In 2002, InterMune issued a press release trumpeting a clinical study that supposedly showed benefits for some IPF patients. However, the government contends the company grossly misstated the data and directly contradicted guidance Harkonen had just received from the FDA.

Harkonen left InterMune in 2003 and by 2006 the company entered into a deferred prosecution agreement with the Justice Department. Because the government rarely prosecuted individual health care executives for fraud, attorneys involved in the case believed the company’s deal would effectively end the criminal probe.

But Petrou continued the investigation and indicted Harkonen last year on two counts: wire fraud and felony misbranding of a drug. Petrou leads the U.S. attorney’s office’s health care fraud efforts, and some defense lawyers are viewing the Harkonen case as a measure of her trial guile.
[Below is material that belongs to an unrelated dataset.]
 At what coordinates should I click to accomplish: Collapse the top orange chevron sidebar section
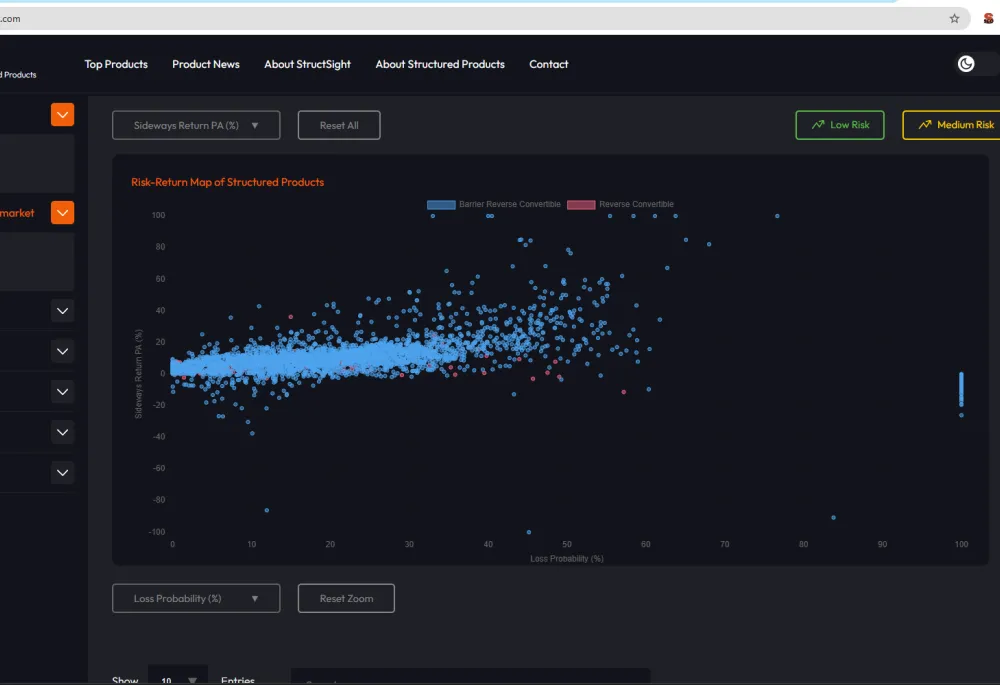(x=62, y=115)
Harkonen, a middle-aged man with wavy hair and dark frame glasses, originally retained Wilmer Cutler Pickering Hale and Dorr but then hired Morrison & Foerster’s James Brosnahan. After indictment he settled on Topel, a fixture of the federal defense bar in the Bay Area. The case is before U.S. District Judge Marilyn Hall Patel in San Francisco.

Petrou and Topel each appeared to draw on negative health care industry memes to advance their views of the case. The prosecutor promised that the jury would see an internal video in which Harkonen describes his biotech company as “a sales and marketing organization.” Topel lambasted the government’s first witness, an FDA medical doctor, as a “career regulator bureaucrat” who held a grudge against Harkonen because of disagreements over the structure of a clinical trial.

Likewise, one of the independent doctors overseeing the clinical trial — who wrote a scathing letter to Harkonen over InterMune’s press release — is “very, very arrogant,” Topel said, with “a tendency to take over conversations he’s involved with.” According to Topel, this doctor’s true motive for attacking Harkonen stemmed from a decision by InterMune to not invite him to a scientific meeting about the drug.

And far from being a greedy CEO who the government says was fired, Harkonen actually left InterMune because the company wouldn’t sink more revenue into research and development. “He said, ‘I’m taking a hike,’ and he did,” Topel said.

While Petrou characterized the clinical trial as a “failure,” Topel said Harkonen relied on doctors within InterMune who thought it showed benefits.

The company discontinued a subsequent clinical trial in 2007 because it was not showing that Actimmune effectively treated IPF. InterMune then announced it would lay off half of its workforce. This, however, was not mentioned in court Tuesday; before trial Patel turned back government attempts to introduce those events.

The trial is expected to last at least four weeks.